[Stored items]
☆ ☆ ☆ ☆ ☆ ☆ ☆

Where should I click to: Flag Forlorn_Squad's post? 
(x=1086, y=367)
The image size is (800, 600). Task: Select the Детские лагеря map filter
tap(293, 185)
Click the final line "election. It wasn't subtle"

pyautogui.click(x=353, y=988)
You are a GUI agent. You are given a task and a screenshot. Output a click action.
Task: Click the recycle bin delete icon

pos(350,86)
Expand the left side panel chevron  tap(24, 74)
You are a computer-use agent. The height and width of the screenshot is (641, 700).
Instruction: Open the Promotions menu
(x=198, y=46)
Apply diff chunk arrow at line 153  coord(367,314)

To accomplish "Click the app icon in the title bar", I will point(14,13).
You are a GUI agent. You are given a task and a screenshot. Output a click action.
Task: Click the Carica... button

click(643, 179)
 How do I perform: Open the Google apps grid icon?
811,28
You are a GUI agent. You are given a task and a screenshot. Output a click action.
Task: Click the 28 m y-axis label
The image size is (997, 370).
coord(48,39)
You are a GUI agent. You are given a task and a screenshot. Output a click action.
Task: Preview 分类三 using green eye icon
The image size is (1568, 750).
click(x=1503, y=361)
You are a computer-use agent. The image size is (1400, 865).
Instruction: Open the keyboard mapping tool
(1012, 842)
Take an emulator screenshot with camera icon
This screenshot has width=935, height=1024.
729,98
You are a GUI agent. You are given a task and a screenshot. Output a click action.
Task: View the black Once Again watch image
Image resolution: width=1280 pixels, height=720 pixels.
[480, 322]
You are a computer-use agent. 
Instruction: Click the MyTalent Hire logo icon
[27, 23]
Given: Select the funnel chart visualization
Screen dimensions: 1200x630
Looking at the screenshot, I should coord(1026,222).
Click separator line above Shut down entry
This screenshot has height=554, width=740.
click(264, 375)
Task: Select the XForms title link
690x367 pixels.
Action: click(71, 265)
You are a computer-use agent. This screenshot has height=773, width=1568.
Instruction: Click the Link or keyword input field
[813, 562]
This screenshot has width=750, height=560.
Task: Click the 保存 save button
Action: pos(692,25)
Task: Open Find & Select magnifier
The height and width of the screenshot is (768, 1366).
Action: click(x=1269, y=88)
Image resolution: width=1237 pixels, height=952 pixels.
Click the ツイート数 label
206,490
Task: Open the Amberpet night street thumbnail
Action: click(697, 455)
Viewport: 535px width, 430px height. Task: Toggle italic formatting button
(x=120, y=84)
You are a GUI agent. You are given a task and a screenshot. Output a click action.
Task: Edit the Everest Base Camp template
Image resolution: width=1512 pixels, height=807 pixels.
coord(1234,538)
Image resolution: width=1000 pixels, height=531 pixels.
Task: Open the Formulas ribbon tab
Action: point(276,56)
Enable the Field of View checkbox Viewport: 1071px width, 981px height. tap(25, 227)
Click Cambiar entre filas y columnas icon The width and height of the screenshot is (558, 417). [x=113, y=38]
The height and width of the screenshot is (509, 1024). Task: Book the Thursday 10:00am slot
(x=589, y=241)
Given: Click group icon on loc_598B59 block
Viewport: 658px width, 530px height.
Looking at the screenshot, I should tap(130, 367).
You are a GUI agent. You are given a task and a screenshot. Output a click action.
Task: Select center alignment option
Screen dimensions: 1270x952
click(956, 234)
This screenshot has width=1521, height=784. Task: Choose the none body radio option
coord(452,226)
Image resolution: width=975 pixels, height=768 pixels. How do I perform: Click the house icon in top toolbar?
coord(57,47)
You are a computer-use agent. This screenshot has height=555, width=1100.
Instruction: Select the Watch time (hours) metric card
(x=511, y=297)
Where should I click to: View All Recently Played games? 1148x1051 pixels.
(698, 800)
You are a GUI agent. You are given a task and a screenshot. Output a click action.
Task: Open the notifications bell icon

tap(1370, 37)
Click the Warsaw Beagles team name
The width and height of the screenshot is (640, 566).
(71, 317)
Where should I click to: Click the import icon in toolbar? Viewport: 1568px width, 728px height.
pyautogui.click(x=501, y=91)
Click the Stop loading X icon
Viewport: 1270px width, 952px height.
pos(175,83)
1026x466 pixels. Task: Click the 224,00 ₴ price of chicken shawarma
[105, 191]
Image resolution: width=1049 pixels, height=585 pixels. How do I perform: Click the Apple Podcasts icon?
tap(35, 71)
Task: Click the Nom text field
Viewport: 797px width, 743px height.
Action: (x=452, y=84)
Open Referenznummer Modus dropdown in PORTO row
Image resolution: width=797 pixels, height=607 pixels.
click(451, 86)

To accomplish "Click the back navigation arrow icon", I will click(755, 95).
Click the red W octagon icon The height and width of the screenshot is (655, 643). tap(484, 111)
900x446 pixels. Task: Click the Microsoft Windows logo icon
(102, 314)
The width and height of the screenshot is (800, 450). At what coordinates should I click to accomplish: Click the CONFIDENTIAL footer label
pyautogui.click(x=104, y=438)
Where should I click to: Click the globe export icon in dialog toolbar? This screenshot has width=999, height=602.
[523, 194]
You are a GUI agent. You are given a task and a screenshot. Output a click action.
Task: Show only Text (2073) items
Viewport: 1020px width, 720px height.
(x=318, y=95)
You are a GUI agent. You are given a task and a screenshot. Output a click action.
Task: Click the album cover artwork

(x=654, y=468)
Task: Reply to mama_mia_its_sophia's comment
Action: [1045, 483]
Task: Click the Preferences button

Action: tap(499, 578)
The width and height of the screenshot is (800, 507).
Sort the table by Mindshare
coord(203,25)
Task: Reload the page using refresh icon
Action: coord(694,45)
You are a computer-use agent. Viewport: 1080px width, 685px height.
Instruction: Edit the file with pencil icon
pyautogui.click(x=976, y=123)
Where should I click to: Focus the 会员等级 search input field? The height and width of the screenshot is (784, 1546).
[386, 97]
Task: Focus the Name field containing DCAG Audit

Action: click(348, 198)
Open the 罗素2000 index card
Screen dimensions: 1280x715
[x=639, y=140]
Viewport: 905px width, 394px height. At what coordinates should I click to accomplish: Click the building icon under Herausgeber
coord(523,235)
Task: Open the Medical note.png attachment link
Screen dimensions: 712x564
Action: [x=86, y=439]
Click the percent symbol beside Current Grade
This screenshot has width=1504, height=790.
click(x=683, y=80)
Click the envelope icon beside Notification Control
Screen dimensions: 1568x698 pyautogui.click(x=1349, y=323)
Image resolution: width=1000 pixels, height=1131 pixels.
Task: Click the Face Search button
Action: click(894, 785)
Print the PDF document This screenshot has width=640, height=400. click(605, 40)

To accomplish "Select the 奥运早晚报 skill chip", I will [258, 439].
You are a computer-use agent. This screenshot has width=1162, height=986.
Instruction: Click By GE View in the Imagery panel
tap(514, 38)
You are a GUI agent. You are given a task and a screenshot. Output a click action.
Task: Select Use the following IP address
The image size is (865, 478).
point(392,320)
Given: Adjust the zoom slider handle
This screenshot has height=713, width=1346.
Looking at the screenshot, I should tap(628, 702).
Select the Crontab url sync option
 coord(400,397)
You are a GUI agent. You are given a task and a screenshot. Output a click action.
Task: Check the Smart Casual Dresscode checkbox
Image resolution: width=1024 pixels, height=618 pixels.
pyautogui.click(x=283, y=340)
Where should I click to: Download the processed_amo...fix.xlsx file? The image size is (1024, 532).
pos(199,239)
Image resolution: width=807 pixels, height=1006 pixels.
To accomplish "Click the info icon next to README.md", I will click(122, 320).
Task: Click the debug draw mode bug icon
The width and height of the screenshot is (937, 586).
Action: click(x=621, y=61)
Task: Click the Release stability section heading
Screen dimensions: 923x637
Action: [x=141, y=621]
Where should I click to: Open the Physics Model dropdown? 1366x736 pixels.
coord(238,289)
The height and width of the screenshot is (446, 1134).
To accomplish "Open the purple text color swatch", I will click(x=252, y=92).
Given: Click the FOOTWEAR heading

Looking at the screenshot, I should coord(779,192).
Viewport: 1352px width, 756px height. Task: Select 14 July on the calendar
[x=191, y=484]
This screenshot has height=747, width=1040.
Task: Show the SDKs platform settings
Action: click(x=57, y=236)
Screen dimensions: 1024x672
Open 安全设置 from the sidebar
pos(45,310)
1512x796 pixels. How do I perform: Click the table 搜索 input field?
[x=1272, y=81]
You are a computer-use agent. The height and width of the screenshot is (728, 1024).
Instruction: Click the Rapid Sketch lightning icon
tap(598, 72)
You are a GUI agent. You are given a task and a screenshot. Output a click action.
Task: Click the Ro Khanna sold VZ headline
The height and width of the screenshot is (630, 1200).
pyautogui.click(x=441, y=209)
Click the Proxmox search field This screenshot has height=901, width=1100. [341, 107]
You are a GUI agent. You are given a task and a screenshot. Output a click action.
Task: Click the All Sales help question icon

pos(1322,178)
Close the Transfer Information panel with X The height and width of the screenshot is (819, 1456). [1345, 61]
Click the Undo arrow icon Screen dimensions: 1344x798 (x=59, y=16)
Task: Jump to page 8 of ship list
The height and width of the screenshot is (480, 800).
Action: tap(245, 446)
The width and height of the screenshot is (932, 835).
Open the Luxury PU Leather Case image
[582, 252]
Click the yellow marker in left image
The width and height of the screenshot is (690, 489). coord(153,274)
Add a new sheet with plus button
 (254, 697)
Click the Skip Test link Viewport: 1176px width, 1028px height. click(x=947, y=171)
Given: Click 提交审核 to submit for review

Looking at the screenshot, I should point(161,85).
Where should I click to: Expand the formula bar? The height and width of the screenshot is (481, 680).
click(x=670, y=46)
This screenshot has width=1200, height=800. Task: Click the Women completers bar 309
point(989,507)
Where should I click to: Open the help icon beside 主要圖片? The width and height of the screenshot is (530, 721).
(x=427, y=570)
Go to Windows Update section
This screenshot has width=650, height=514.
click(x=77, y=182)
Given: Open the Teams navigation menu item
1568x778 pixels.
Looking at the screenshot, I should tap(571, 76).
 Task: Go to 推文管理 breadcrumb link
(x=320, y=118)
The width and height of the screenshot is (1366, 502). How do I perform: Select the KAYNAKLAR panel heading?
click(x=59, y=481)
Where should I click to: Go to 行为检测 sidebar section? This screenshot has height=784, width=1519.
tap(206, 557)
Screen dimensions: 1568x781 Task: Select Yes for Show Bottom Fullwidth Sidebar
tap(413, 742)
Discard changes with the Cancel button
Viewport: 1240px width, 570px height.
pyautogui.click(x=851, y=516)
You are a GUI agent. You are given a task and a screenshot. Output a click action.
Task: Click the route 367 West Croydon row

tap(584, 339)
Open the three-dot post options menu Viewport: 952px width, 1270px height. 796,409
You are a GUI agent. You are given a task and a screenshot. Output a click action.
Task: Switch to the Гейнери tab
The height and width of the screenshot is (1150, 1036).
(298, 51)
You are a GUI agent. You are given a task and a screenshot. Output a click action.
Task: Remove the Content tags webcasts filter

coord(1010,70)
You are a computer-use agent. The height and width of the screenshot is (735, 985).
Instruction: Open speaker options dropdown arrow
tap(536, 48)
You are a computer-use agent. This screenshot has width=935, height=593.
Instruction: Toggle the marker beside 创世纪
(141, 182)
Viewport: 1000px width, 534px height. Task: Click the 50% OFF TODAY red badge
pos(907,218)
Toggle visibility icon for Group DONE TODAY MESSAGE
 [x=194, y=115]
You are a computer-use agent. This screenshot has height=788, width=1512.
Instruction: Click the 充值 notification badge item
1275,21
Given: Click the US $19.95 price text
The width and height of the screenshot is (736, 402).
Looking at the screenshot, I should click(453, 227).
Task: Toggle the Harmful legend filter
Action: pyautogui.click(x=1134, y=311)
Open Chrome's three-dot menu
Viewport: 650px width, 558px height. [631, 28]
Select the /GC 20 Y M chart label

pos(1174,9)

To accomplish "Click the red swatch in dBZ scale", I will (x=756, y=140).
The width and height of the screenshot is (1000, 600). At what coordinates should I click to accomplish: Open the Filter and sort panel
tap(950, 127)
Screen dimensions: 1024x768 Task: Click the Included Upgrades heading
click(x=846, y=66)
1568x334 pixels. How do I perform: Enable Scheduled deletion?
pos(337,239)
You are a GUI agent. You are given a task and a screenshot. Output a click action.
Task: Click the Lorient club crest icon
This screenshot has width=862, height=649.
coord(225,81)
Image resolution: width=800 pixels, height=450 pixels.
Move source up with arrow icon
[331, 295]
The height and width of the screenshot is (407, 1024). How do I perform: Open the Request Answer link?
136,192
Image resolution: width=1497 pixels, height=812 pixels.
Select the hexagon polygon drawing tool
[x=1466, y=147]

☆ ☆ ☆ ☆ ☆ ☆ ☆

Work item ->
The output should be exactly the lines above from the line containing "This screenshot has width=1200, height=800." to the line containing "Discard changes with the Cancel button", inclusive, with no other lines.

Completed exercise ->
This screenshot has width=1200, height=800. Task: Click the Women completers bar 309
point(989,507)
Where should I click to: Open the help icon beside 主要圖片? The width and height of the screenshot is (530, 721).
(x=427, y=570)
Go to Windows Update section
This screenshot has width=650, height=514.
click(x=77, y=182)
Given: Open the Teams navigation menu item
1568x778 pixels.
Looking at the screenshot, I should tap(571, 76).
 Task: Go to 推文管理 breadcrumb link
(x=320, y=118)
The width and height of the screenshot is (1366, 502). How do I perform: Select the KAYNAKLAR panel heading?
click(x=59, y=481)
Where should I click to: Go to 行为检测 sidebar section? This screenshot has height=784, width=1519.
tap(206, 557)
Screen dimensions: 1568x781 Task: Select Yes for Show Bottom Fullwidth Sidebar
tap(413, 742)
Discard changes with the Cancel button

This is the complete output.